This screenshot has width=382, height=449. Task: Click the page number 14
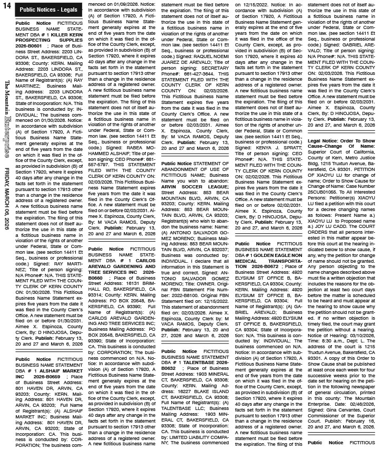click(x=7, y=8)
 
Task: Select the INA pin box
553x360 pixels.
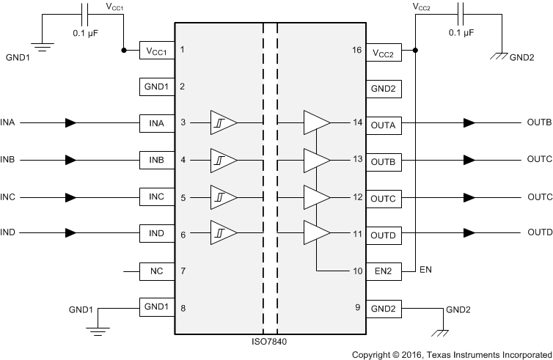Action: pyautogui.click(x=156, y=123)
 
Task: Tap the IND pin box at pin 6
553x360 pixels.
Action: pyautogui.click(x=156, y=234)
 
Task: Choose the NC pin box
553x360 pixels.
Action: pyautogui.click(x=156, y=271)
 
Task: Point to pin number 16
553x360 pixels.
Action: pyautogui.click(x=358, y=51)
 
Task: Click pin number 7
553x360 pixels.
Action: pyautogui.click(x=182, y=271)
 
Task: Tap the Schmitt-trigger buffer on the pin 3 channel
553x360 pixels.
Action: pyautogui.click(x=222, y=123)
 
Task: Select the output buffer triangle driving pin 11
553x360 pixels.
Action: pyautogui.click(x=317, y=234)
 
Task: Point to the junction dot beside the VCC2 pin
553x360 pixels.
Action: pyautogui.click(x=416, y=51)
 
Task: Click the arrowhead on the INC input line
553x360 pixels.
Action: pyautogui.click(x=70, y=197)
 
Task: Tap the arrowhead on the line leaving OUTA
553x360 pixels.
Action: pyautogui.click(x=469, y=123)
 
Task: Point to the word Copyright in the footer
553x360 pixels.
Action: pyautogui.click(x=371, y=354)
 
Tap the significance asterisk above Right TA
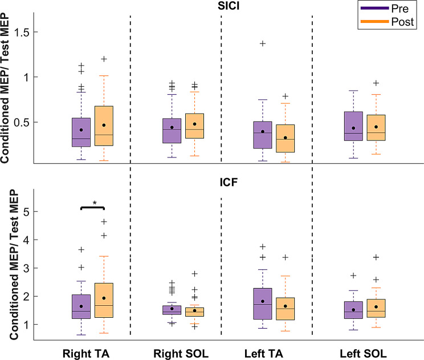[x=95, y=203]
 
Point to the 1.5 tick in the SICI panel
[x=31, y=32]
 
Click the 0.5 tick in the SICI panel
[x=31, y=122]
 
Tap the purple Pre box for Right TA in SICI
[x=81, y=132]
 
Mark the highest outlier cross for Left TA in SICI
[x=263, y=43]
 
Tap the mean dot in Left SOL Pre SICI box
[x=353, y=128]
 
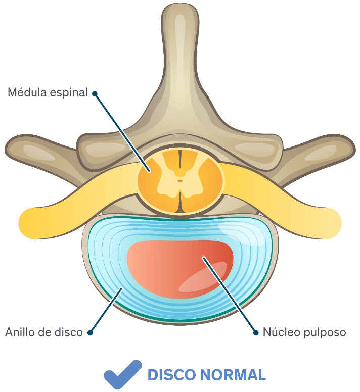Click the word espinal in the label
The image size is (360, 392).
69,93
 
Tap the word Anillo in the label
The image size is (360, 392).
20,332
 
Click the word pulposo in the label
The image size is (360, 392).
325,333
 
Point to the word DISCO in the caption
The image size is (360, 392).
171,375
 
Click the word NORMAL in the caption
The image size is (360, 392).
233,375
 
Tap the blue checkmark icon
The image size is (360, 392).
122,374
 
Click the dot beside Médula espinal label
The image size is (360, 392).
95,94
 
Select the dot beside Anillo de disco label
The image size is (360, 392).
90,333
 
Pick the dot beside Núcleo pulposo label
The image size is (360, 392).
256,333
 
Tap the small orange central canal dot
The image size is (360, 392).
180,180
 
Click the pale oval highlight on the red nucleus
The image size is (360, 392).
203,277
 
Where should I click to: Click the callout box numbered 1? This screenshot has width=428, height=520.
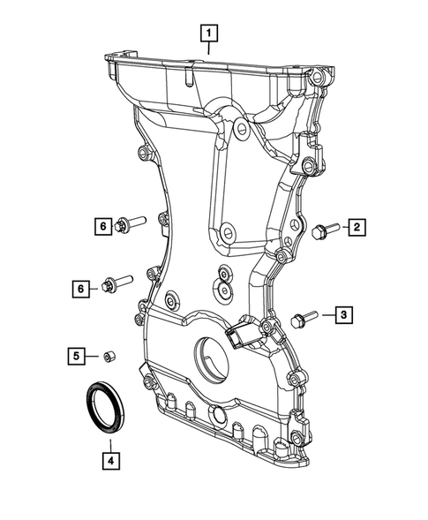[209, 34]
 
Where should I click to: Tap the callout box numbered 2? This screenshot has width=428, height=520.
[357, 229]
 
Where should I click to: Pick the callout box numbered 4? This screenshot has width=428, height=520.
[109, 459]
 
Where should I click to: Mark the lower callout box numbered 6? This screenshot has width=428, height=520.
[83, 287]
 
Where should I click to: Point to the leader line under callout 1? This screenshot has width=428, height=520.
[209, 49]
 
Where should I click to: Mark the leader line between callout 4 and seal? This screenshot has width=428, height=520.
[109, 439]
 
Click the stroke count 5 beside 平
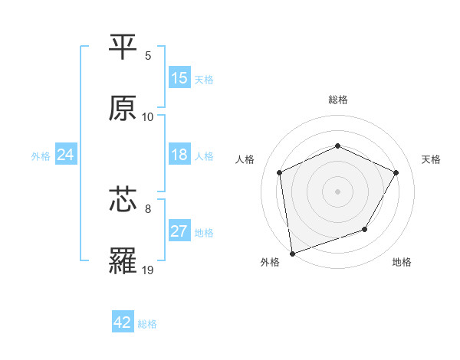point(148,56)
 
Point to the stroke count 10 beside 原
point(148,117)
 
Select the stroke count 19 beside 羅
point(148,270)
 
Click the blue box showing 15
point(179,78)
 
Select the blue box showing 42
point(123,323)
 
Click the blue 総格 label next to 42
point(147,324)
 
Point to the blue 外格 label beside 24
point(41,156)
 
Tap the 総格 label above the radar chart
point(337,100)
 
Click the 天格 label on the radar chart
point(431,159)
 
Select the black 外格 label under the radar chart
point(270,262)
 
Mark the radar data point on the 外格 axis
point(292,253)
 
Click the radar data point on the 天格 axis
point(396,172)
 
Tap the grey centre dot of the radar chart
point(337,191)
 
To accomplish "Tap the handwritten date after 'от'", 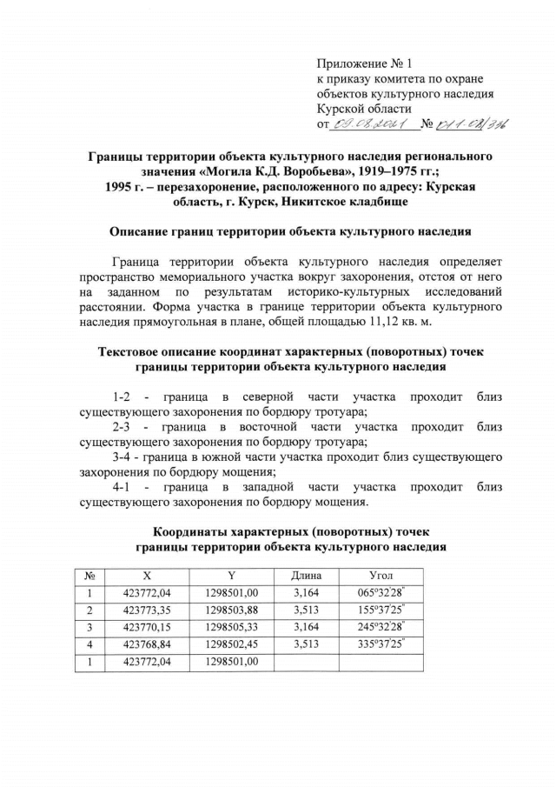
--------------------------------------------------
▶ _What you have to do_: Write out every line of the listing above verbatim, leaving out the pictures.

▶ _Task result_:
This screenshot has width=382, height=449. Task: Click the page number 14
click(x=7, y=8)
 
Task: Select the INA pin box
553x360 pixels.
Action: pyautogui.click(x=156, y=123)
 
Task: Tap the IND pin box at pin 6
553x360 pixels.
Action: pyautogui.click(x=156, y=234)
 
Task: Choose the NC pin box
553x360 pixels.
Action: pyautogui.click(x=156, y=271)
 
Task: Point to pin number 16
553x360 pixels.
Action: pyautogui.click(x=358, y=51)
 
Task: Click pin number 7
553x360 pixels.
Action: pyautogui.click(x=182, y=271)
 
Task: Tap the Schmitt-trigger buffer on the pin 3 channel
553x360 pixels.
Action: pyautogui.click(x=222, y=123)
 
Task: Select the output buffer triangle driving pin 11
553x360 pixels.
Action: pyautogui.click(x=317, y=234)
 
Task: Point to the junction dot beside the VCC2 pin
553x360 pixels.
Action: pyautogui.click(x=416, y=51)
 
Task: Click the arrowhead on the INC input line
553x360 pixels.
Action: pyautogui.click(x=70, y=197)
 
Task: Tap the arrowhead on the line leaving OUTA
553x360 pixels.
Action: pyautogui.click(x=469, y=123)
 
Task: Point to the word Copyright in the footer
553x360 pixels.
Action: pyautogui.click(x=371, y=354)
 
Tap the significance asterisk above Right TA
[x=95, y=203]
 
Point to the 1.5 tick in the SICI panel
[x=31, y=32]
 
Click the 0.5 tick in the SICI panel
[x=31, y=122]
 
Tap the purple Pre box for Right TA in SICI
[x=81, y=132]
 
Mark the highest outlier cross for Left TA in SICI
[x=263, y=43]
 
Tap the mean dot in Left SOL Pre SICI box
[x=353, y=128]
 
Click the word espinal in the label
The image size is (360, 392).
69,93
 
Tap the word Anillo in the label
The image size is (360, 392).
20,332
 
Click the word pulposo in the label
The image size is (360, 392).
325,333
 
Point to the word DISCO in the caption
The image size is (360, 392).
171,375
 
Click the word NORMAL in the caption
The image size is (360, 392).
233,375
 
Tap the blue checkmark icon
The image size is (360, 392).
122,374
 
Click the dot beside Médula espinal label
The image size is (360, 392).
95,94
 
Select the dot beside Anillo de disco label
The image size is (360, 392).
90,333
 
Pick the dot beside Núcleo pulposo label
The image size is (360, 392).
256,333
 
Tap the small orange central canal dot
The image size is (360, 392).
180,180
 
Click the pale oval highlight on the red nucleus
The image size is (360, 392).
203,277
 
Where should I click to: Click the callout box numbered 1? This screenshot has width=428, height=520.
[209, 34]
 
Where should I click to: Tap the callout box numbered 2? This screenshot has width=428, height=520.
[357, 229]
 
Where should I click to: Pick the callout box numbered 4? This screenshot has width=428, height=520.
[109, 459]
 
Where should I click to: Mark the lower callout box numbered 6? This screenshot has width=428, height=520.
[83, 287]
 
Where should I click to: Point to the leader line under callout 1? This screenshot has width=428, height=520.
[209, 49]
 
Where should I click to: Mark the leader line between callout 4 and seal? This screenshot has width=428, height=520.
[109, 439]
 
Click the stroke count 5 beside 平
point(148,56)
 
Point to the stroke count 10 beside 原
point(148,117)
 
Select the stroke count 19 beside 羅
point(148,270)
 
Click the blue box showing 15
point(179,78)
 
Select the blue box showing 42
point(123,323)
 
Click the blue 総格 label next to 42
point(147,324)
 
Point to the blue 外格 label beside 24
point(41,156)
 
Tap the 総格 label above the radar chart
point(337,100)
 
Click the 天格 label on the radar chart
point(431,159)
 
Select the black 外格 label under the radar chart
point(270,262)
 
Mark the radar data point on the 外格 axis
point(292,253)
 
Click the radar data point on the 天格 axis
point(396,172)
 
Tap the grey centre dot of the radar chart
point(337,191)
 
To accomplish "Tap the handwritten date after 'от'", 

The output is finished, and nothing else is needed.